Dataset entries:

◆ ◆ ◆

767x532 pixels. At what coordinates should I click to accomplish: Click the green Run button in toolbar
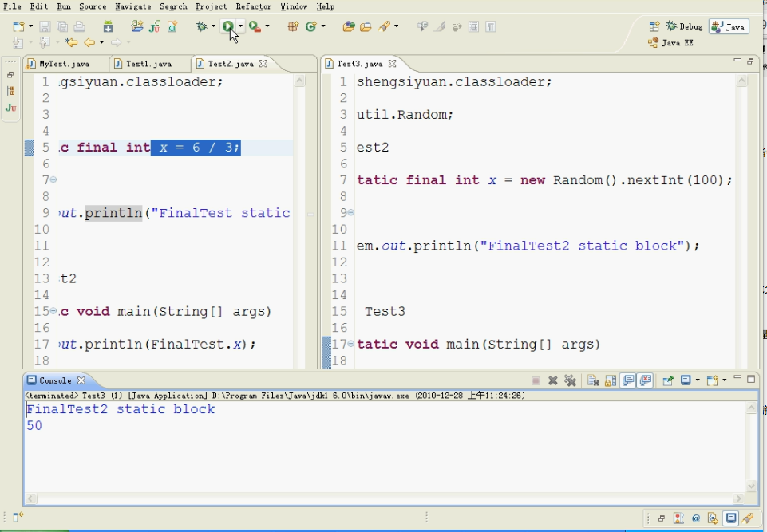click(x=228, y=26)
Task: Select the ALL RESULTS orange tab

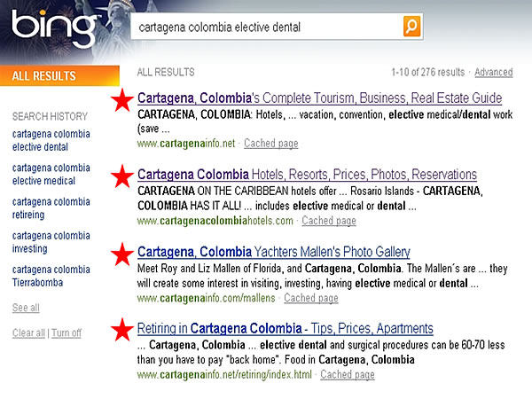Action: (x=44, y=76)
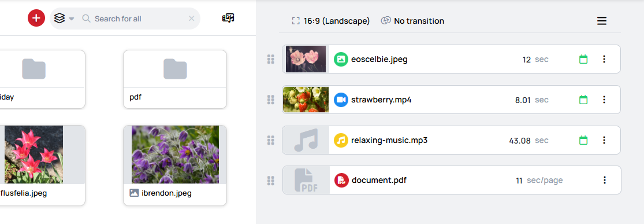Screen dimensions: 644x224
Task: Change the 16:9 (Landscape) aspect ratio
Action: point(330,21)
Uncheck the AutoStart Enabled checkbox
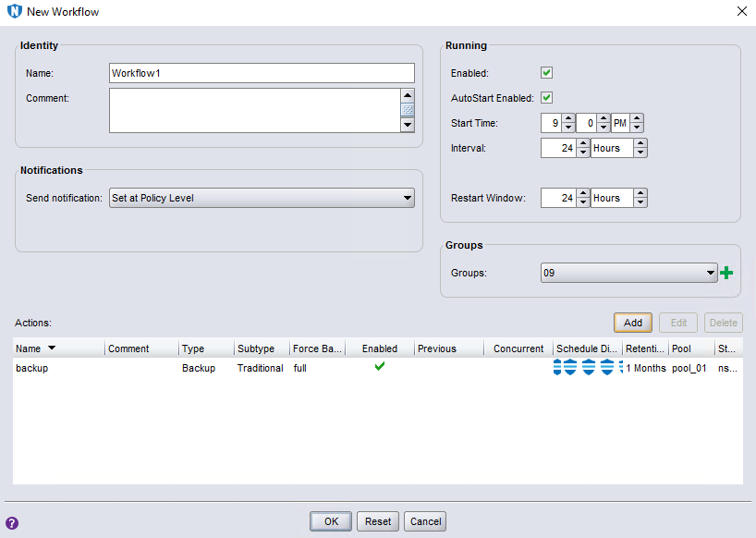756x538 pixels. 546,98
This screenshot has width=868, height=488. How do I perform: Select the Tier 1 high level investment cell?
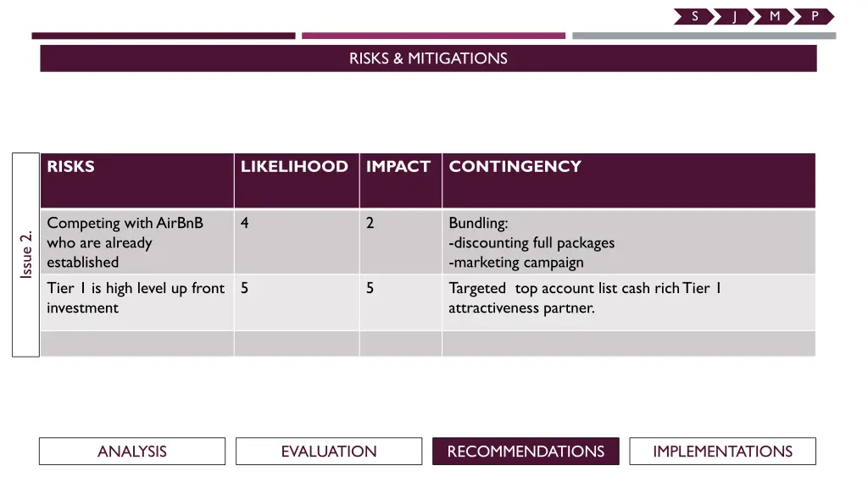137,302

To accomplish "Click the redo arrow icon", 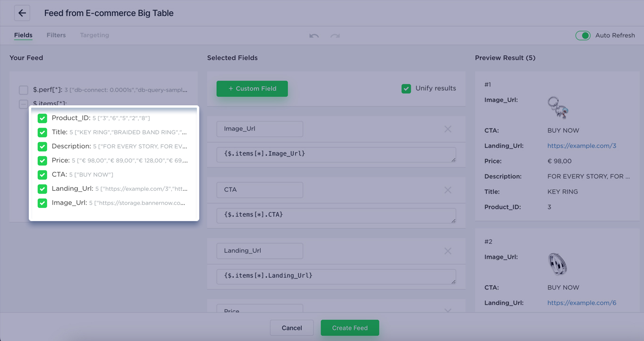I will (x=335, y=36).
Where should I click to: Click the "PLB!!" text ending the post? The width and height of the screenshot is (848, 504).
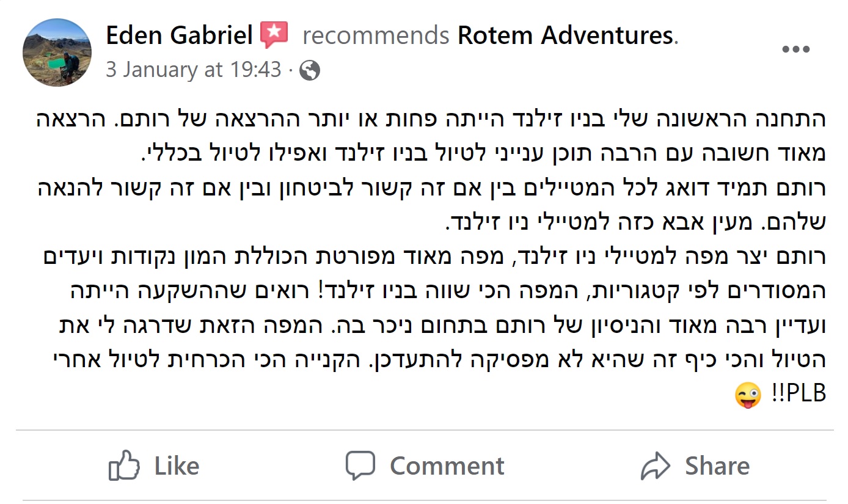tap(798, 395)
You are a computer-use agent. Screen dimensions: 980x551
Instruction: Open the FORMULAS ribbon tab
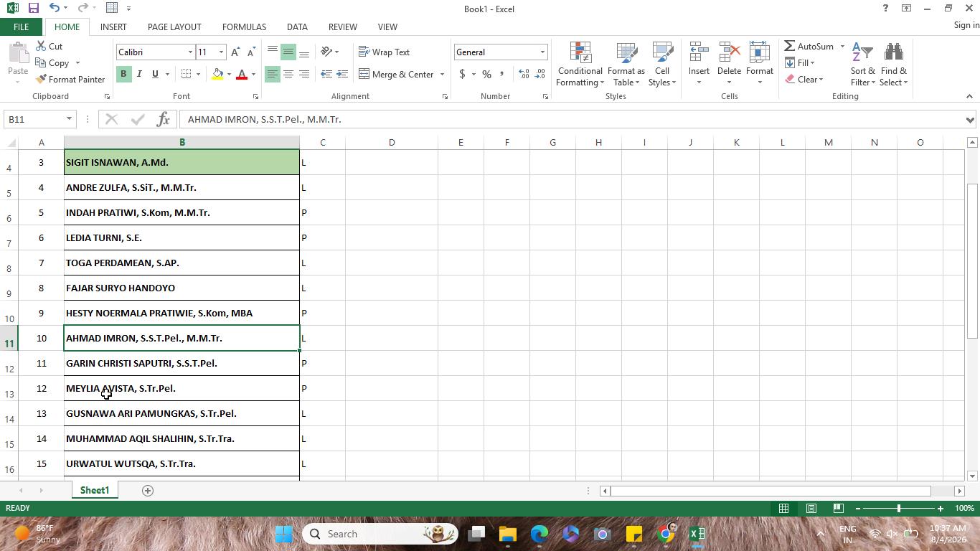pos(244,27)
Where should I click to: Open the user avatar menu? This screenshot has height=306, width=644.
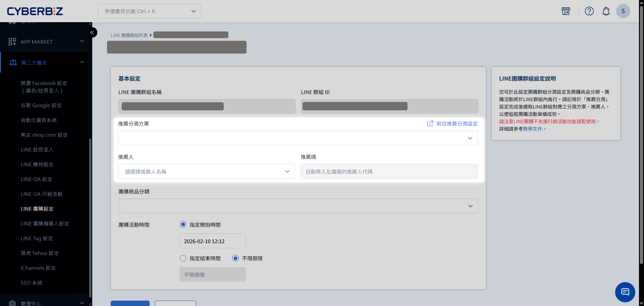tap(623, 11)

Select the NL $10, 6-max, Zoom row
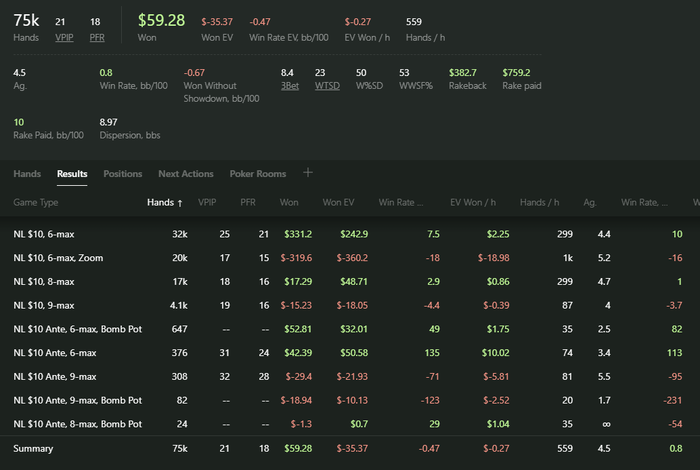(58, 257)
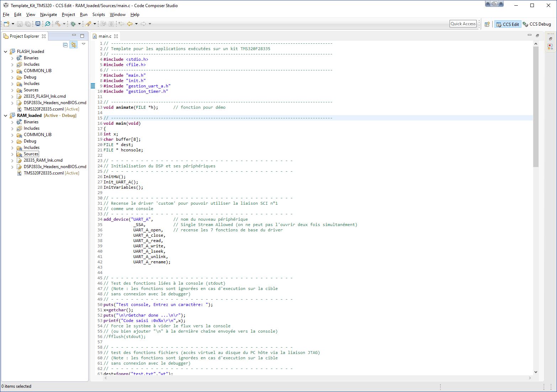Image resolution: width=557 pixels, height=392 pixels.
Task: Start debugging with the green bug icon
Action: [x=73, y=24]
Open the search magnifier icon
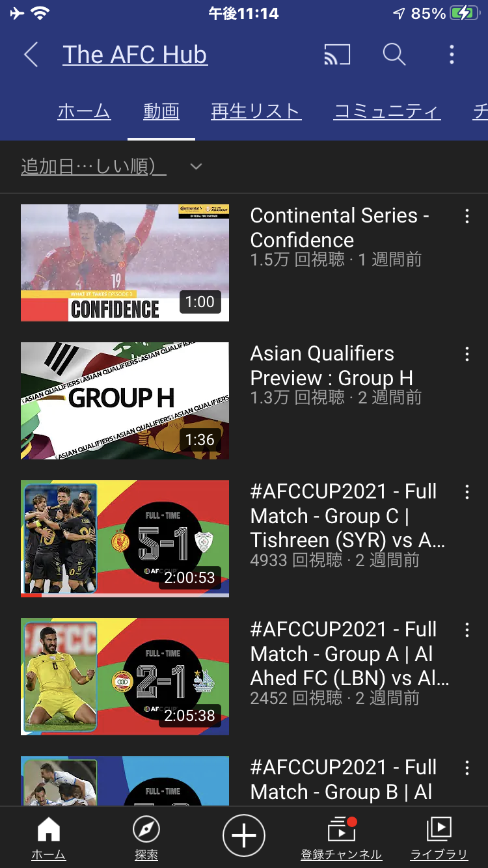 point(394,55)
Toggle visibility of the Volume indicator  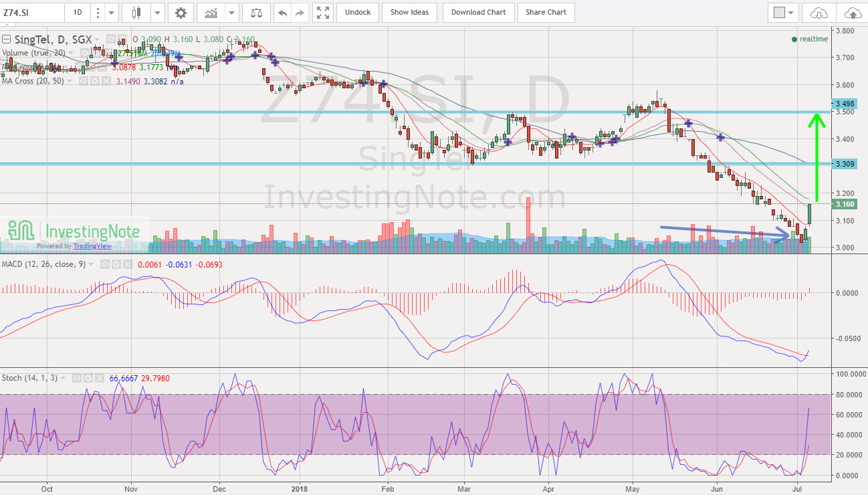click(x=84, y=52)
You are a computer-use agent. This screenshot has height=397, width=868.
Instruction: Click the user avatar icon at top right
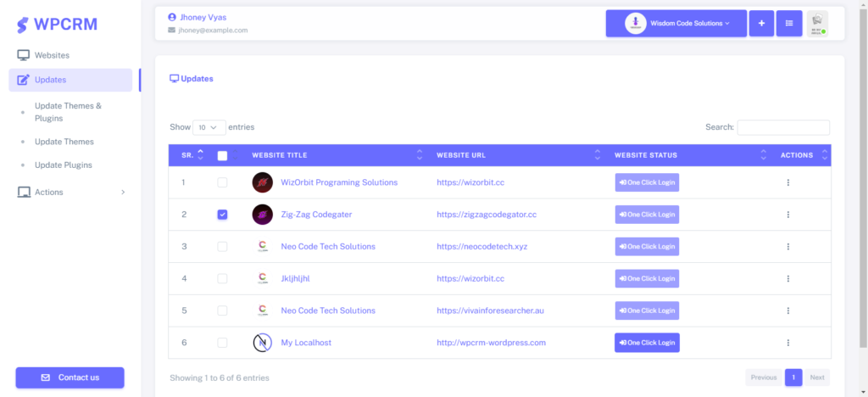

◆ ◆ ◆

Go through the entries above, and wherever a line holds the word "agent", copy that line.

▶ [Solved problem]:
You are a computer-use agent. Screen dimensions: 980x551
You are a computer-use agent. This screenshot has height=397, width=868.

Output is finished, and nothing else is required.